-- Data under study follows --
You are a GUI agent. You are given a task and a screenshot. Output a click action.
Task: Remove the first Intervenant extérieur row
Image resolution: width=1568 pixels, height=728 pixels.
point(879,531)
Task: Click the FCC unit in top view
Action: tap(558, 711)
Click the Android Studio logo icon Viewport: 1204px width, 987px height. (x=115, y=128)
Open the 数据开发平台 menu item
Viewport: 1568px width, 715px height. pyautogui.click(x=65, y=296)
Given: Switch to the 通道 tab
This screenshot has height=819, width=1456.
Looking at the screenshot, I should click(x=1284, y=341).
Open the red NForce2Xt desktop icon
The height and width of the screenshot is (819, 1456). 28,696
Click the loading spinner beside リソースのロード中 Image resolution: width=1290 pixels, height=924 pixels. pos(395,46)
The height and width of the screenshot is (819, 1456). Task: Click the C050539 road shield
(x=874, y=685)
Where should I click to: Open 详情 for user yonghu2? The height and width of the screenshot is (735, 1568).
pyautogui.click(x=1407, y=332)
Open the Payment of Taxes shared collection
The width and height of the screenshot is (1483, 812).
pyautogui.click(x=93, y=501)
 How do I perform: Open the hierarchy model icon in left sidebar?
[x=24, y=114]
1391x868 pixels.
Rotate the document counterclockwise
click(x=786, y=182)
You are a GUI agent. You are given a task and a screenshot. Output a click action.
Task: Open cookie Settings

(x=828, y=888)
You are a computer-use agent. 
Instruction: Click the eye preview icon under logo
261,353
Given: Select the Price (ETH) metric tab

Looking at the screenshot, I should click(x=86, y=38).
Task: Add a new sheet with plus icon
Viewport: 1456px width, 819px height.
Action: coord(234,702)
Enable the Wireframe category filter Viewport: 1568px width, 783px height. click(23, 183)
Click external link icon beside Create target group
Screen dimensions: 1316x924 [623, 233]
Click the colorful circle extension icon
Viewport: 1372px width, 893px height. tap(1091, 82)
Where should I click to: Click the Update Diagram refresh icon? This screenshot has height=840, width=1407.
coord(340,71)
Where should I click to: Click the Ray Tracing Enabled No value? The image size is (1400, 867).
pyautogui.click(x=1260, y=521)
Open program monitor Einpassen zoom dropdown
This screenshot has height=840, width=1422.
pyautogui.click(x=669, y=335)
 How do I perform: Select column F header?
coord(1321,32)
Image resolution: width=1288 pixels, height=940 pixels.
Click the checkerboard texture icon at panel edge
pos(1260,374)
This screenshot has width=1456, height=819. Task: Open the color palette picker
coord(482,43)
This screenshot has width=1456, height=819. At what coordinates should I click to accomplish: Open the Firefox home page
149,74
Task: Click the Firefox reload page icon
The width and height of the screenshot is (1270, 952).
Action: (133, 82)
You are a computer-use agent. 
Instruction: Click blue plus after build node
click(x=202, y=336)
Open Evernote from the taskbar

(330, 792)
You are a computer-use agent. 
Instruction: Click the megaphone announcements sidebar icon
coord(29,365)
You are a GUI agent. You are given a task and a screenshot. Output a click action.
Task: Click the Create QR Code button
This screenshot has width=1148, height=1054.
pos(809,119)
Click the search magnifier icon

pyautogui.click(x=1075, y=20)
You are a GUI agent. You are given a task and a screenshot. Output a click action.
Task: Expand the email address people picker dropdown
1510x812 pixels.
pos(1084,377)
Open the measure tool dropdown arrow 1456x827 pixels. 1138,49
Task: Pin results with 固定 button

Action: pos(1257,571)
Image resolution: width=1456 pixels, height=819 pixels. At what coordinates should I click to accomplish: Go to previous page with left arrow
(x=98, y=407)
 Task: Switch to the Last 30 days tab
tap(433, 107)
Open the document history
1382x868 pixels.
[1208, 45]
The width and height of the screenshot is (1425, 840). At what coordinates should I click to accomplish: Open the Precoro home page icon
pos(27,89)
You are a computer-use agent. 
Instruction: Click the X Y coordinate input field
-- Data under study concluded --
§ What the task requires: Please repeat every record above word for word.

§ Solved exercise:
You are a GUI agent. You are given a task and a screenshot. Output a click action.
Task: Remove the first Intervenant extérieur row
Image resolution: width=1568 pixels, height=728 pixels.
point(879,531)
Task: Click the FCC unit in top view
Action: tap(558, 711)
Click the Android Studio logo icon Viewport: 1204px width, 987px height. (x=115, y=128)
Open the 数据开发平台 menu item
Viewport: 1568px width, 715px height. pyautogui.click(x=65, y=296)
Given: Switch to the 通道 tab
This screenshot has height=819, width=1456.
Looking at the screenshot, I should click(x=1284, y=341).
Open the red NForce2Xt desktop icon
The height and width of the screenshot is (819, 1456). 28,696
Click the loading spinner beside リソースのロード中 Image resolution: width=1290 pixels, height=924 pixels. pos(395,46)
The height and width of the screenshot is (819, 1456). Task: Click the C050539 road shield
(x=874, y=685)
Where should I click to: Open 详情 for user yonghu2? The height and width of the screenshot is (735, 1568).
pyautogui.click(x=1407, y=332)
Open the Payment of Taxes shared collection
The width and height of the screenshot is (1483, 812).
pyautogui.click(x=93, y=501)
 How do I perform: Open the hierarchy model icon in left sidebar?
[x=24, y=114]
1391x868 pixels.
Rotate the document counterclockwise
click(x=786, y=182)
You are a GUI agent. You are given a task and a screenshot. Output a click action.
Task: Open cookie Settings

(x=828, y=888)
You are a computer-use agent. 
Instruction: Click the eye preview icon under logo
261,353
Given: Select the Price (ETH) metric tab

Looking at the screenshot, I should click(x=86, y=38).
Task: Add a new sheet with plus icon
Viewport: 1456px width, 819px height.
Action: coord(234,702)
Enable the Wireframe category filter Viewport: 1568px width, 783px height. click(23, 183)
Click external link icon beside Create target group
Screen dimensions: 1316x924 [623, 233]
Click the colorful circle extension icon
Viewport: 1372px width, 893px height. tap(1091, 82)
Where should I click to: Click the Update Diagram refresh icon? This screenshot has height=840, width=1407.
coord(340,71)
Where should I click to: Click the Ray Tracing Enabled No value? The image size is (1400, 867).
pyautogui.click(x=1260, y=521)
Open program monitor Einpassen zoom dropdown
This screenshot has height=840, width=1422.
pyautogui.click(x=669, y=335)
 How do I perform: Select column F header?
coord(1321,32)
Image resolution: width=1288 pixels, height=940 pixels.
Click the checkerboard texture icon at panel edge
pos(1260,374)
This screenshot has width=1456, height=819. Task: Open the color palette picker
coord(482,43)
This screenshot has width=1456, height=819. At what coordinates should I click to accomplish: Open the Firefox home page
149,74
Task: Click the Firefox reload page icon
The width and height of the screenshot is (1270, 952).
Action: (133, 82)
You are a computer-use agent. 
Instruction: Click blue plus after build node
click(x=202, y=336)
Open Evernote from the taskbar

(330, 792)
You are a computer-use agent. 
Instruction: Click the megaphone announcements sidebar icon
coord(29,365)
You are a GUI agent. You are given a task and a screenshot. Output a click action.
Task: Click the Create QR Code button
This screenshot has width=1148, height=1054.
pos(809,119)
Click the search magnifier icon

pyautogui.click(x=1075, y=20)
You are a GUI agent. You are given a task and a screenshot. Output a click action.
Task: Expand the email address people picker dropdown
1510x812 pixels.
pos(1084,377)
Open the measure tool dropdown arrow 1456x827 pixels. 1138,49
Task: Pin results with 固定 button

Action: pos(1257,571)
Image resolution: width=1456 pixels, height=819 pixels. At what coordinates should I click to accomplish: Go to previous page with left arrow
(x=98, y=407)
 Task: Switch to the Last 30 days tab
tap(433, 107)
Open the document history
1382x868 pixels.
[1208, 45]
The width and height of the screenshot is (1425, 840). At what coordinates should I click to accomplish: Open the Precoro home page icon
pos(27,89)
You are a computer-use agent. 
Instruction: Click the X Y coordinate input field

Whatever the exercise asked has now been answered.